- _STORED DATA_:

--*--

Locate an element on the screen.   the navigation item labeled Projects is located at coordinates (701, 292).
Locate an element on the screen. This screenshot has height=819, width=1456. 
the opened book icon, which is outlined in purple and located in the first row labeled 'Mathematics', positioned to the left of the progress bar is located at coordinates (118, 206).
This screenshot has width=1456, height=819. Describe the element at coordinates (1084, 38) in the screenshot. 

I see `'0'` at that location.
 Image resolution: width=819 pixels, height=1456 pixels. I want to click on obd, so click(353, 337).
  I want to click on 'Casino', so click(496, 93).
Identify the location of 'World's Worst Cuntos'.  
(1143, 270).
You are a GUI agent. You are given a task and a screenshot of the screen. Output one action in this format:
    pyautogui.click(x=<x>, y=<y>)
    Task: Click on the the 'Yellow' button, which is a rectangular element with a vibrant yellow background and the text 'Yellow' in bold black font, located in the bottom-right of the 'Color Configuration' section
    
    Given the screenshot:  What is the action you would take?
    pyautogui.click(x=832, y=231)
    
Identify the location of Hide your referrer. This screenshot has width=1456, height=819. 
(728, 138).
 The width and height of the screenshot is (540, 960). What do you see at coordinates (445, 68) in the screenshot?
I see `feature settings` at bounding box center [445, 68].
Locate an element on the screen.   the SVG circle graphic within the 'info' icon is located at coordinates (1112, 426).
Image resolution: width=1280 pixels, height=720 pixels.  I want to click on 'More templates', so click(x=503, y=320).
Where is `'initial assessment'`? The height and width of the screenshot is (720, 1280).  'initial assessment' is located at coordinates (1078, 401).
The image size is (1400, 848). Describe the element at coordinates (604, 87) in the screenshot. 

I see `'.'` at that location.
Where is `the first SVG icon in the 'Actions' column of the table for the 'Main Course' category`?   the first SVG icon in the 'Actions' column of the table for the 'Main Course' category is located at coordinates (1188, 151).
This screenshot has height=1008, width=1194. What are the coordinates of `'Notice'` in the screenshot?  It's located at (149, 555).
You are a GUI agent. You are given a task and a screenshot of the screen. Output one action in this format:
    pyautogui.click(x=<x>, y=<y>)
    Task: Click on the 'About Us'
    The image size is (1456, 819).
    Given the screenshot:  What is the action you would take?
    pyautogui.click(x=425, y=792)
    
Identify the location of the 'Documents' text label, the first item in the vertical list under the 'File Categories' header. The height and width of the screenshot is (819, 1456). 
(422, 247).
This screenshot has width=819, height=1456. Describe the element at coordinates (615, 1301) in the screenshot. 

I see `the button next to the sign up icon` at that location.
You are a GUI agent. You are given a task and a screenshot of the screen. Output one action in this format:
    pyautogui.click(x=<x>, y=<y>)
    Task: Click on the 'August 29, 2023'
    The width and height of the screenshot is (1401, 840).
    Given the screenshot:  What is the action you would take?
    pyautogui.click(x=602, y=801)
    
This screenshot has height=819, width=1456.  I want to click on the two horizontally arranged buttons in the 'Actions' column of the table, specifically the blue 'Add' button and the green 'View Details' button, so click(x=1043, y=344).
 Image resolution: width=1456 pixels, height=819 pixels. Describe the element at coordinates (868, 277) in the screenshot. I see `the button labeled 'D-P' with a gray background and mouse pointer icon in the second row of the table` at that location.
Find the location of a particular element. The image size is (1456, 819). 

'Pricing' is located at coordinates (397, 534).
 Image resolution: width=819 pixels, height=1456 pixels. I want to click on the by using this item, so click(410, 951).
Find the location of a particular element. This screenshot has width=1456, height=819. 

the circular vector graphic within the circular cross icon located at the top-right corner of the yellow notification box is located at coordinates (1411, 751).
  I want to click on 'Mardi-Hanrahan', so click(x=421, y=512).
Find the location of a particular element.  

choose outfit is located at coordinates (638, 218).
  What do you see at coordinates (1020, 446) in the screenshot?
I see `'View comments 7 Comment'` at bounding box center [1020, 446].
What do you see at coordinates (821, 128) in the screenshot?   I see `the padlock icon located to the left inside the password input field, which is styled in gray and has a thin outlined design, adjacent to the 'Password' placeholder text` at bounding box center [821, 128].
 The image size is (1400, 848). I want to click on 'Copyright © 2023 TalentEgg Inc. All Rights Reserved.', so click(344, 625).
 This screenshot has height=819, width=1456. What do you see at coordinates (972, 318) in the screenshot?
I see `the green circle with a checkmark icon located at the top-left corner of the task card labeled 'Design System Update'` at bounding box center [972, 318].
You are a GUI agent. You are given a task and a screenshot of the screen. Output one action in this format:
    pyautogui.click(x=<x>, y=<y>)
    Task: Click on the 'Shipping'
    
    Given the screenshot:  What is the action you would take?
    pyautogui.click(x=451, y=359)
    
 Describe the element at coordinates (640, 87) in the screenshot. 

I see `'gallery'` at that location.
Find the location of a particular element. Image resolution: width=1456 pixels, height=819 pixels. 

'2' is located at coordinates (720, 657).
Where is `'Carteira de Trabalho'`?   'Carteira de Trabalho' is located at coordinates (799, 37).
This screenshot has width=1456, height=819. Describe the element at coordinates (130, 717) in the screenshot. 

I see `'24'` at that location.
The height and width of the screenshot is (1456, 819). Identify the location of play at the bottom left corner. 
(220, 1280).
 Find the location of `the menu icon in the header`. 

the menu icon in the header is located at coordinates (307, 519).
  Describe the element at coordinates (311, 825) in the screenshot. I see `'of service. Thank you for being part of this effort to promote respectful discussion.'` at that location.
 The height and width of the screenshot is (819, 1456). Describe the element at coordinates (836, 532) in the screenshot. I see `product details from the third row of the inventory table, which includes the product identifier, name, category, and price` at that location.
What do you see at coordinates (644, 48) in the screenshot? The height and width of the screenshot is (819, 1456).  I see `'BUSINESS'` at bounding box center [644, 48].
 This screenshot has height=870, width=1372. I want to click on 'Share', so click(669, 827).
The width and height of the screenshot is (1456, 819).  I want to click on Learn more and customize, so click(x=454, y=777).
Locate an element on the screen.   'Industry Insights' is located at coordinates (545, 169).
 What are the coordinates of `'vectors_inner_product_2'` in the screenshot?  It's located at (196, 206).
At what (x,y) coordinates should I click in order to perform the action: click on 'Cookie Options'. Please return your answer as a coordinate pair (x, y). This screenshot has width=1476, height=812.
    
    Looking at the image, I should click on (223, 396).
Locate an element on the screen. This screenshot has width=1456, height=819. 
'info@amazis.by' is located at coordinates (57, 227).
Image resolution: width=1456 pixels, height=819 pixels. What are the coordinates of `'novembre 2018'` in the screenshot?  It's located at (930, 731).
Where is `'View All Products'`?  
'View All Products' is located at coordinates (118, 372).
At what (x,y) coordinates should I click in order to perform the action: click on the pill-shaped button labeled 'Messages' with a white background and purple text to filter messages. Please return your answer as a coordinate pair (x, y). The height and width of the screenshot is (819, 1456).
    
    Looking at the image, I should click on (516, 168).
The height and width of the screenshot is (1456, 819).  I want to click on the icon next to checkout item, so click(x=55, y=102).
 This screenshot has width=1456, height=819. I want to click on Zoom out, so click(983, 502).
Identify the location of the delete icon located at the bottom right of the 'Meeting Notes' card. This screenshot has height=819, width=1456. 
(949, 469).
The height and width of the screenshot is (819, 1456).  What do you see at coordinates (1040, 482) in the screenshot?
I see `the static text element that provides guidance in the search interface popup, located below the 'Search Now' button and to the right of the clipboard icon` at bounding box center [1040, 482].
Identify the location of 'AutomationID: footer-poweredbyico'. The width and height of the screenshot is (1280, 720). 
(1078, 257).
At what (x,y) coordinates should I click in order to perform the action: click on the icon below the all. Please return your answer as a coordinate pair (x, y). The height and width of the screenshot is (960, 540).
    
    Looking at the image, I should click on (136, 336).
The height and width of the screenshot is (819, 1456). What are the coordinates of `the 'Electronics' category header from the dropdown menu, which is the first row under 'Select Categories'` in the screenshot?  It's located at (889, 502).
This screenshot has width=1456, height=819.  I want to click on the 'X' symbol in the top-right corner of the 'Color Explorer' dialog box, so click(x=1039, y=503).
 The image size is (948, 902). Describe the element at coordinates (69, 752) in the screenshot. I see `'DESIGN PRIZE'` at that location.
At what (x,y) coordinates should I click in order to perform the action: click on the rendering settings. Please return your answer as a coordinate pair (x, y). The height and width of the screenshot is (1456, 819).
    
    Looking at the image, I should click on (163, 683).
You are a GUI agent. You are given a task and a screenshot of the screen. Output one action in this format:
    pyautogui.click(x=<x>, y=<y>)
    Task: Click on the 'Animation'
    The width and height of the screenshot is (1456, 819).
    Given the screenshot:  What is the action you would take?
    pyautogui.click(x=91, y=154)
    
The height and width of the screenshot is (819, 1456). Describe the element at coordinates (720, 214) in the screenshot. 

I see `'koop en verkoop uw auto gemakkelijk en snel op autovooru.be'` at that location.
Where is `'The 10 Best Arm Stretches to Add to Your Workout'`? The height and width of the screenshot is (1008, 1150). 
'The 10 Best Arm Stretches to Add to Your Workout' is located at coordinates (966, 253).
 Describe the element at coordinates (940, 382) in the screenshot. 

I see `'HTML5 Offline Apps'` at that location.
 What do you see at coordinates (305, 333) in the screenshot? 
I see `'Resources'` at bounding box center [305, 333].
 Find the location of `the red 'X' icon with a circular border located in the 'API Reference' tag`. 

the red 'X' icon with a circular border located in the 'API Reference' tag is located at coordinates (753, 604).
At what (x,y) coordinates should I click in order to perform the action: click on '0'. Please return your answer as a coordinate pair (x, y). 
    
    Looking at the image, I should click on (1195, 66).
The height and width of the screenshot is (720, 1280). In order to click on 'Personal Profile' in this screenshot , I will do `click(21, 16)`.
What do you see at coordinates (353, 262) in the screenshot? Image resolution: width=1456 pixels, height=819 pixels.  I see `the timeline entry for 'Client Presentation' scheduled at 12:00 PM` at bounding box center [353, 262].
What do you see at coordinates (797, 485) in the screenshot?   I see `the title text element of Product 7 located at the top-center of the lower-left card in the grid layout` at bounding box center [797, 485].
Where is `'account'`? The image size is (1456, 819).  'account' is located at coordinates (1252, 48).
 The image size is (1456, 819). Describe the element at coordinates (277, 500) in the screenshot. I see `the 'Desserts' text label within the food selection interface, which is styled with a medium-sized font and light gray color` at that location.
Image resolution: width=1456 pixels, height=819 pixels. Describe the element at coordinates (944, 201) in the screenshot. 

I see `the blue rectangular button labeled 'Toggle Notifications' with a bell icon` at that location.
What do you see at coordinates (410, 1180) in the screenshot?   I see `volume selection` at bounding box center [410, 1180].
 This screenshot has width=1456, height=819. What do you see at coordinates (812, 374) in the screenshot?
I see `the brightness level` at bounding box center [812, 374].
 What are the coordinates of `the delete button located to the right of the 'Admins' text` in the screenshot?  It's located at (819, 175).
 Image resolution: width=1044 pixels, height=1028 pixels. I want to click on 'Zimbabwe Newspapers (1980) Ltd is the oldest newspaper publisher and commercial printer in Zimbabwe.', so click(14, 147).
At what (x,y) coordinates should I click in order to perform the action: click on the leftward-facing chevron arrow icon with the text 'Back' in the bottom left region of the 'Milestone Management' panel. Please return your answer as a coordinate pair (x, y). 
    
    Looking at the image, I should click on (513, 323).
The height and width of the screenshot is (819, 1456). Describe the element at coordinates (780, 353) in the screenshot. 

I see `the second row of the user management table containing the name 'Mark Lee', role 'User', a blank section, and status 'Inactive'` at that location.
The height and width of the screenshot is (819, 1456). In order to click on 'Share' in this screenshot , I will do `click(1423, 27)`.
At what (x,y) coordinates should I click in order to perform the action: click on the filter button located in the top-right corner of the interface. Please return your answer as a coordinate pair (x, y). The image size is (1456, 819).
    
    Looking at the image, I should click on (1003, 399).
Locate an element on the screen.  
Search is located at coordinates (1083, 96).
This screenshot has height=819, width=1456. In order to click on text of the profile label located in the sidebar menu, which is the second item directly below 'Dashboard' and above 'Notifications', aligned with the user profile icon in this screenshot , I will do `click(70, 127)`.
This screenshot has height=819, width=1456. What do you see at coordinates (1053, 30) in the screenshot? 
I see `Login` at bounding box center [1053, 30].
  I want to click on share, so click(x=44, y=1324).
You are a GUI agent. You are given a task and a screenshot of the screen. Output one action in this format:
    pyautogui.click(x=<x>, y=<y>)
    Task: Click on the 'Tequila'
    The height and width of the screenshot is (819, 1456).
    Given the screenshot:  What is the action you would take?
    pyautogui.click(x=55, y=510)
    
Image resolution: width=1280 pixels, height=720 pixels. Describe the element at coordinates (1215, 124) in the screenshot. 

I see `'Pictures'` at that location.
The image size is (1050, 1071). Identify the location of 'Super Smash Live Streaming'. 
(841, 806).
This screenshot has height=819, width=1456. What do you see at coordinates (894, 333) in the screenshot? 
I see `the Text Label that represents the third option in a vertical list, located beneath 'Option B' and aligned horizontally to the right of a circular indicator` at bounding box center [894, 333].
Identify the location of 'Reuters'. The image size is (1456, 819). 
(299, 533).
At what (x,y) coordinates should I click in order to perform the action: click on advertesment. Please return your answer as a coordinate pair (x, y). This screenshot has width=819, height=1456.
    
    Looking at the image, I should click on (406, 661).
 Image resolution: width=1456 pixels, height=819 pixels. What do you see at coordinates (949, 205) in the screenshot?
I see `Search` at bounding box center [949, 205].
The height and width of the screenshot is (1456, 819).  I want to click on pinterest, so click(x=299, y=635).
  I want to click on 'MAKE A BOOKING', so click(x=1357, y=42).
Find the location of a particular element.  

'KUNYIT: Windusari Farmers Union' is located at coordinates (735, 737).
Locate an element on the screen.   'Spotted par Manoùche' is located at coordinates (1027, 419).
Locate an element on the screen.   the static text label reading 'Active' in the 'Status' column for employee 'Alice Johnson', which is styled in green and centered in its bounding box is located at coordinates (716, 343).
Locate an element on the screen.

--*--

- _TASK STATEMENT_: Give the lines from the start of the listing up to and including the line with "(1143, 270)." as a JSON list of strings, one string per line, with blank lines left out.

- _ANSWER TO THE TASK_:
[
  "Locate an element on the screen.   the navigation item labeled Projects is located at coordinates (701, 292).",
  "Locate an element on the screen. This screenshot has height=819, width=1456. ",
  "the opened book icon, which is outlined in purple and located in the first row labeled 'Mathematics', positioned to the left of the progress bar is located at coordinates (118, 206).",
  "This screenshot has width=1456, height=819. Describe the element at coordinates (1084, 38) in the screenshot. ",
  "I see `'0'` at that location.",
  " Image resolution: width=819 pixels, height=1456 pixels. I want to click on obd, so click(353, 337).",
  "  I want to click on 'Casino', so click(496, 93).",
  "Identify the location of 'World's Worst Cuntos'.  ",
  "(1143, 270)."
]